Tobacco Questions for Surveys (TQS) and Tobacco Questions for Surveys of Youth (TQS-Youth) provide standardized tobacco questions for integration into other existing surveys for continuous surveillance and/or when it is not feasible for countries to conduct GATS or GYTS.
TQS is a list of 22 survey questions taken from the GATS core questionnaire and TQS-Youth is a list of 21 survey questions from the GYTS core questionnaire that can be integrated into surveys to promote data comparability within and across countries over time. These questions can be included in any survey (e.g., health or social surveys) to get a comprehensive picture of tobacco control in any population of interest. The integration of TQS and TQS-Youth is intended to enhance the capacity of countries to design, implement and evaluate tobacco control interventions outlined in the World Health Organization’s Framework Convention on Tobacco Control (WHO FCTC) through the MPOWER policy package.
To learn more about TQS and TQS-Youth questions and how they can be included into a survey, view tools and resources.
When monitoring tobacco use, a standard set of questions should be implemented across various surveys to maintain consistency and comparability. Given this important need, TQS was produced to harmonize and standardize the monitoring of key tobacco control indicators among adults.
The questions in the TQS booklet have been developed for and tested in survey populations aged 15 years or older.
TQS is a list of 22 survey questions, grouped by MPOWER classification theme.
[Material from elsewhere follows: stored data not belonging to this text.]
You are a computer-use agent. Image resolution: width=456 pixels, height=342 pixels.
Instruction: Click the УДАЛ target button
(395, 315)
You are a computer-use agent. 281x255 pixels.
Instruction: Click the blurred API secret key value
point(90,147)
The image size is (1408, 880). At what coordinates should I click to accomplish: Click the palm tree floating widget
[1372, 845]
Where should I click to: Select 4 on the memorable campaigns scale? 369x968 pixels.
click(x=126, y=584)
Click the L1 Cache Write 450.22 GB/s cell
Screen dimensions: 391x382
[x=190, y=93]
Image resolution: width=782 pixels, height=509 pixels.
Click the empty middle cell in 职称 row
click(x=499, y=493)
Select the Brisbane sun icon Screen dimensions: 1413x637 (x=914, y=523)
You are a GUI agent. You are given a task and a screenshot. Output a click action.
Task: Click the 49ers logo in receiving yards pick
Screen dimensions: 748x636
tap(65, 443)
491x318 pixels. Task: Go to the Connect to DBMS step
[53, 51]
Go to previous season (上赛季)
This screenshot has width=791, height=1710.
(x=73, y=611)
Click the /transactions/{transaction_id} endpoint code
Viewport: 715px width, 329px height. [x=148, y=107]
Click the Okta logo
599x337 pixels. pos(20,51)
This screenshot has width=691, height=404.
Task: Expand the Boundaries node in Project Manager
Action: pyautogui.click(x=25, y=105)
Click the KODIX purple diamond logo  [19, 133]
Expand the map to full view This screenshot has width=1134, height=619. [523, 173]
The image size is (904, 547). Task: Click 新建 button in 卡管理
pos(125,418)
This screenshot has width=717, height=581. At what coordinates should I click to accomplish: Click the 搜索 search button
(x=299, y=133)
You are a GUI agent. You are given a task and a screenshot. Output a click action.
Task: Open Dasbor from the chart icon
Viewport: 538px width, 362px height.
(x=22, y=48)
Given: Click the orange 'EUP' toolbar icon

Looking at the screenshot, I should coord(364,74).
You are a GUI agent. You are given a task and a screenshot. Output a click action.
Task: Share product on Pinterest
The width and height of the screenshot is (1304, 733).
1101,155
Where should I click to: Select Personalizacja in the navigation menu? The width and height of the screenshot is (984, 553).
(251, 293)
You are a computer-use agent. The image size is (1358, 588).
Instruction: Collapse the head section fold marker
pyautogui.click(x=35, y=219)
When monitoring tobacco use, a standard set of questions should be implemented across various surveys to maintain consistency and comparability. Given this important need, TQS-Youth was produced to harmonize and standardize the monitoring of key tobacco control indicators among youth.
The questions in the TQS-Youth booklet have been developed for and tested in survey populations aged 13 to 15 years, but can be administered to youth outside of this age range (e.g., 12 to 17 years).
TQS-Youth is a list of 21 survey questions that assesses key aspects of youth tobacco use surveillance.
Questions 1, 2a and 2b measure tobacco smoking prevalence. These questions are the highest priority measures and should be included in all surveys that measure tobacco use. The indicators measured include current tobacco smokers, current daily tobacco smokers, former daily tobacco smokers and former daily tobacco smokers.
Question 3 asks about the amount of tobacco smoked by current smokers. This question measures usage of cigarettes and other specific tobacco products.
Questions 4, 5a and 5b measure the prevalence of smokeless tobacco use.
Questions 6-9 measure secondhand smoke exposure in the home and in the workplace.
Questions 10-12 measure two concepts: (1) attempt of current smokers to quit; and (2) receiving advice from healthcare providers to quit.
Questions 13-16 measure four concepts: (1) awareness of anti-cigarette information in newspapers and magazines; (2) awareness of anti-cigarette information in television; (3) noticing health warnings on cigarette packs; and (4) current smokers thinking about quitting because of the health warnings on cigarette packs.
Questions 17-18 measure respondents’ exposure to cigarette advertising in stores and various cigarette promotions.
Questions 19-20 are used with cigarette consumption data in Question 3a to create economic indicators, including the average cost of a pack of manufactured cigarettes and cigarette affordability.
Questions 1-5 measure tobacco use prevalence. The indicators measured include ever cigarette smoking, age at cigarette smoking initiation, current tobacco smokers, current cigarette smokers, frequent cigarette smokers, current smokers of other products, current smokeless tobacco users and current tobacco users.
Questions 6 and 7 measure two concepts: (1) attempt of current smokers to quit; and (2) receiving advice from a program or professional to quit.
Questions 8-10 measure secondhand smoke exposure in the home, public places and school.
Questions 11 and 12 measure two concepts: (1) minors’ access to purchasing cigarettes; and (2) unit of purchased cigarettes.
Questions 13-15 asks about noticing any anti-tobacco messages in the media, noticing health warnings on cigarette packs, thinking of quitting because of health warnings on cigarette packs, thinking of not starting smoking because of health warnings on cigarette packs and learning about the dangers of tobacco use at school.
Questions 16-18 measure three concepts: (1) awareness of tobacco marketing at points of sale; (2) ownership of an object with a tobacco brand logo; and (3) exposure to free tobacco promotion.
Questions 19-21 measure respondents’ awareness and use of electronic cigarettes.